Can diet changes cause your colon to shrink at all? making more narrow stools? I used to be very unhealthy, and changed to all organic and working hard to be healthier in what I eat and working out.


----------



## Allypie (Dec 1, 2016)

I honestly felt terrified too. The thought was scary. The only thing that was tough was the prep. Where you need to clean out your bowels. But other than that. It's fine. The good thing is they can put you to sleep and you wont feel a thing. you can do it!!  Im 19 and i did it, if i can do it, then you can too! Just stay strong and you will be fine, and once its done, its done.


----------



## MrsT15 (May 19, 2016)

Thank you Allypie that's very comforting to know I'm not alone. If you don't mind me asking, why did you have to have one so young? I am trying to stay positive, but this idea of colon cancer is plaguing me, and I have to wait a month now to find out


----------



## Allypie (Dec 1, 2016)

I have ibs so i usually always have problems but then I had black and red spots in my stool and my tummy was always working but it wasn't diarrhea though. But i was suffering to keep food in and stay hydrated.
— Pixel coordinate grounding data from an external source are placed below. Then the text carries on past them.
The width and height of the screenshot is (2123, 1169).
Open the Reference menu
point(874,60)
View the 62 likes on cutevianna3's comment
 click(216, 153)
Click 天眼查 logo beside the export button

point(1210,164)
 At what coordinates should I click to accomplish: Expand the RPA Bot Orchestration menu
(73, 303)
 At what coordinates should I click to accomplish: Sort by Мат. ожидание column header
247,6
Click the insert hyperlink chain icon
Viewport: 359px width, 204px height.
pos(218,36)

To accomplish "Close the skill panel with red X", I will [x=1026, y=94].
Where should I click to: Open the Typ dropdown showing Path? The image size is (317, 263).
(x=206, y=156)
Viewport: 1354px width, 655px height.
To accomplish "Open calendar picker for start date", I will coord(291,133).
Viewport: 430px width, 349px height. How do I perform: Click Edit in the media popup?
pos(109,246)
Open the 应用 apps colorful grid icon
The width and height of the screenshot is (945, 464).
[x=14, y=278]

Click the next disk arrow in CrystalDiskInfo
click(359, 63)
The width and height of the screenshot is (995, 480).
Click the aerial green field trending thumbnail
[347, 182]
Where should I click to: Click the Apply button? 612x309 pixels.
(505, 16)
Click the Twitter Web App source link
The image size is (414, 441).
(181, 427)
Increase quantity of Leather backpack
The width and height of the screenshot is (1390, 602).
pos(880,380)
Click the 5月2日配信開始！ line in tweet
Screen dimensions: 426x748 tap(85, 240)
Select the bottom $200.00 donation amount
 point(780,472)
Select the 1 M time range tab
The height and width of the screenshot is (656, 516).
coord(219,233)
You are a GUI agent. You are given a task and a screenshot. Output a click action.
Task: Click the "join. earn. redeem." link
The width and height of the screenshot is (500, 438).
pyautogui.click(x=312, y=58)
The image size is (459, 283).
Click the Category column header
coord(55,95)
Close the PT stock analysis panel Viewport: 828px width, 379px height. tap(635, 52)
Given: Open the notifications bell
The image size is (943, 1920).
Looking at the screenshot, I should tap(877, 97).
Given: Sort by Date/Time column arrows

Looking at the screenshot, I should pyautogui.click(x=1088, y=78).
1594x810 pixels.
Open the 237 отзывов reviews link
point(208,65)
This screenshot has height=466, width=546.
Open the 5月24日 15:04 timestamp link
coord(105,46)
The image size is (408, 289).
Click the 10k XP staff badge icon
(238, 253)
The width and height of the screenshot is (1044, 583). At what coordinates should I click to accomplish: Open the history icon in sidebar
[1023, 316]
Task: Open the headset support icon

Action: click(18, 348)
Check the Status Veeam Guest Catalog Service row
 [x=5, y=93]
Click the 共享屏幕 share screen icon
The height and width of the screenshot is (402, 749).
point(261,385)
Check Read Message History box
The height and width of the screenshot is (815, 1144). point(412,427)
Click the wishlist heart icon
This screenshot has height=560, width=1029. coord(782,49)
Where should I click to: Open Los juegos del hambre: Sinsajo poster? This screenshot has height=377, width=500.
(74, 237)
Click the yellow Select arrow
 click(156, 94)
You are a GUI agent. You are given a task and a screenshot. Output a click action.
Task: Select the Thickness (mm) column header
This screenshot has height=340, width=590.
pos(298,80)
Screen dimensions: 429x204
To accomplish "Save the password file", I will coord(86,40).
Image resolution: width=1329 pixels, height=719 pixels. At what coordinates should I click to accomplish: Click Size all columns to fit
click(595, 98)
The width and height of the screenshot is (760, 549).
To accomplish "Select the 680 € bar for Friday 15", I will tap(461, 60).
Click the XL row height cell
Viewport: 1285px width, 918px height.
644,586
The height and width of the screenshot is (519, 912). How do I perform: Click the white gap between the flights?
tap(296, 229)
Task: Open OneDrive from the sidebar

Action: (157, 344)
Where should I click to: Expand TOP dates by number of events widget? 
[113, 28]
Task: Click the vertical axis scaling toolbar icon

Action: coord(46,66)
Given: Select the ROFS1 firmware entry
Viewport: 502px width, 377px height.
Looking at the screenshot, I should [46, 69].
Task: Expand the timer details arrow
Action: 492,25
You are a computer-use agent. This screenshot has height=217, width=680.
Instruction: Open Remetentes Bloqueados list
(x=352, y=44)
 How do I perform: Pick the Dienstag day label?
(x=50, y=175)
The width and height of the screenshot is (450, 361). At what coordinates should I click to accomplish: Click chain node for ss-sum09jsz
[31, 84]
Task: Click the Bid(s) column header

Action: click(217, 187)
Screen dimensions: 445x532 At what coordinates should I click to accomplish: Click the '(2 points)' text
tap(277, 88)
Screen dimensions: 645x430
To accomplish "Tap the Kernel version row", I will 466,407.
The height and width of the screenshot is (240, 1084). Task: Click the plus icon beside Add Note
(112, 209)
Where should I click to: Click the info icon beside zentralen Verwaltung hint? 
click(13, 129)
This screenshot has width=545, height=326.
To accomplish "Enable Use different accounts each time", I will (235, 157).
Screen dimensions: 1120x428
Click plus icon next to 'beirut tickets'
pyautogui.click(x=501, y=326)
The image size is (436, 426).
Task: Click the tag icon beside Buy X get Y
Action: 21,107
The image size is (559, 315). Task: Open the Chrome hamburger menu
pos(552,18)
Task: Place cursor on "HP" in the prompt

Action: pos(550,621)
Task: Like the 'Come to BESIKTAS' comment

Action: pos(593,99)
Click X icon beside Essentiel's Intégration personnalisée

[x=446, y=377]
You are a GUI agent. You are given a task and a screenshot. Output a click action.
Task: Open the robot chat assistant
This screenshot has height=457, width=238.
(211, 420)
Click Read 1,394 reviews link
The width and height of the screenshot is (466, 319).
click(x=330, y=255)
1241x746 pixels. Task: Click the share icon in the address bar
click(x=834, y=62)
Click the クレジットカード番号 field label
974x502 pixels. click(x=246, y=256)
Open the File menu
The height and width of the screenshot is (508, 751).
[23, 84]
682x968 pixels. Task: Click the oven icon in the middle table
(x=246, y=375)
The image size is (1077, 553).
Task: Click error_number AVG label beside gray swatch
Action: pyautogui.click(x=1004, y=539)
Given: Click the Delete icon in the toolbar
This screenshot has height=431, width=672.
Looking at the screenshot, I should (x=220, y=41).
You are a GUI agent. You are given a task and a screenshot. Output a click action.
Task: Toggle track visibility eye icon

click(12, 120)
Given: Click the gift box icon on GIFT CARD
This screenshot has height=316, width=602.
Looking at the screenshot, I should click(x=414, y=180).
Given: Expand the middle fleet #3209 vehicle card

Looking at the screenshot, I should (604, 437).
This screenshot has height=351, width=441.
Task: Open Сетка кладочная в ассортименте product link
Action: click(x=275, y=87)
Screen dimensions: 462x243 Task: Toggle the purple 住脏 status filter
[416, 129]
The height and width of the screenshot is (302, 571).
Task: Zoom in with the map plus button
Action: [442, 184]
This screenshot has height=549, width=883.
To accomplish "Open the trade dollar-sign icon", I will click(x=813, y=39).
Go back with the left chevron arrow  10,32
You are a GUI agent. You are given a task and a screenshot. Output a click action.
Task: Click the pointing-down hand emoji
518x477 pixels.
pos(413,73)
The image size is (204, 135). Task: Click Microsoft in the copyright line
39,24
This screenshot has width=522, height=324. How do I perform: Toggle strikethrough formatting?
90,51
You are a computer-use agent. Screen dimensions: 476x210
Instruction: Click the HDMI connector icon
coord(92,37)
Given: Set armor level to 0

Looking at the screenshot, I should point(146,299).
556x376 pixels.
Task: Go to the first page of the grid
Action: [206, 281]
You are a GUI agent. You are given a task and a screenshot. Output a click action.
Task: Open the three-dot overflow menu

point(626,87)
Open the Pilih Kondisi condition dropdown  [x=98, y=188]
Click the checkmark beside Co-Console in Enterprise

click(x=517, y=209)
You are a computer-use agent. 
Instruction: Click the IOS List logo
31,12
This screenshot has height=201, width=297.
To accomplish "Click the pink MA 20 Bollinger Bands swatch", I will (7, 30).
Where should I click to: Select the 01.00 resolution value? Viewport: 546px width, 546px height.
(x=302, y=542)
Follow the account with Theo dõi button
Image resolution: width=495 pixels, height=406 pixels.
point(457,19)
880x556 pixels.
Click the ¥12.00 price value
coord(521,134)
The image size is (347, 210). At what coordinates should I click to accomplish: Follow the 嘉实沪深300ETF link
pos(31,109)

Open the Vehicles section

One day i went to the bathroom and blood and muscus came out so my mom took me to the hospital and the doctor suggested that they need to do a colonoscopy coz it could be something serious because of the blood. And also I always suffer with my tummy real badly so he said its best o just do it so they can check for why im always suffering. Turned out I had gastrointestinal bleeding. Nothing too serious. But i still have no answers for all my other issues. Sadly. Aww im really sorry. I can imagine how stressful that must feel  but just stay strong through it all and hope for the best!! Most times the thing we are scared/stressed the most about dont end uo happening. Try to stay calm and relax. Your GI nurse did say that she doubts it, they just have to rule it out so keep reminding yourself of that!


----------



## MrsT15 (May 19, 2016)

Wow, so glad to hear something that sounds so scary turned out to be less scary after all. That gives me a lot of hope. Thank you so much for your kind words, it means more than you know! I'm sorry you didn't get any other answers for your stomach issues  that's so frustrating...hopefully you'll get relief soon. When I used to get nausea and cramping my PCP prescribed me VSL#3 and the relief was seriously instantaneous. Maybe something to ask your Dr about if you're having any of that?


----------



## Allypie (Dec 1, 2016)

Aww thank you, yeah it was such a relief. Aw I'm glad it does. And its only a pleasure! I'm so happy to be able to help encourage you. aww and its okay, thank you so much. Oh thank you, yeah I do. I shall ask about that. Just really keep strong. and know that no matter what happens you have people who care about you and will be there for you! I really hope that everything works out for you. <3


----------



## marjorie seaman (Aug 25, 2016)

Mrs. T15. Amen on the VLS#3. Worked instantaneously for me also.


----------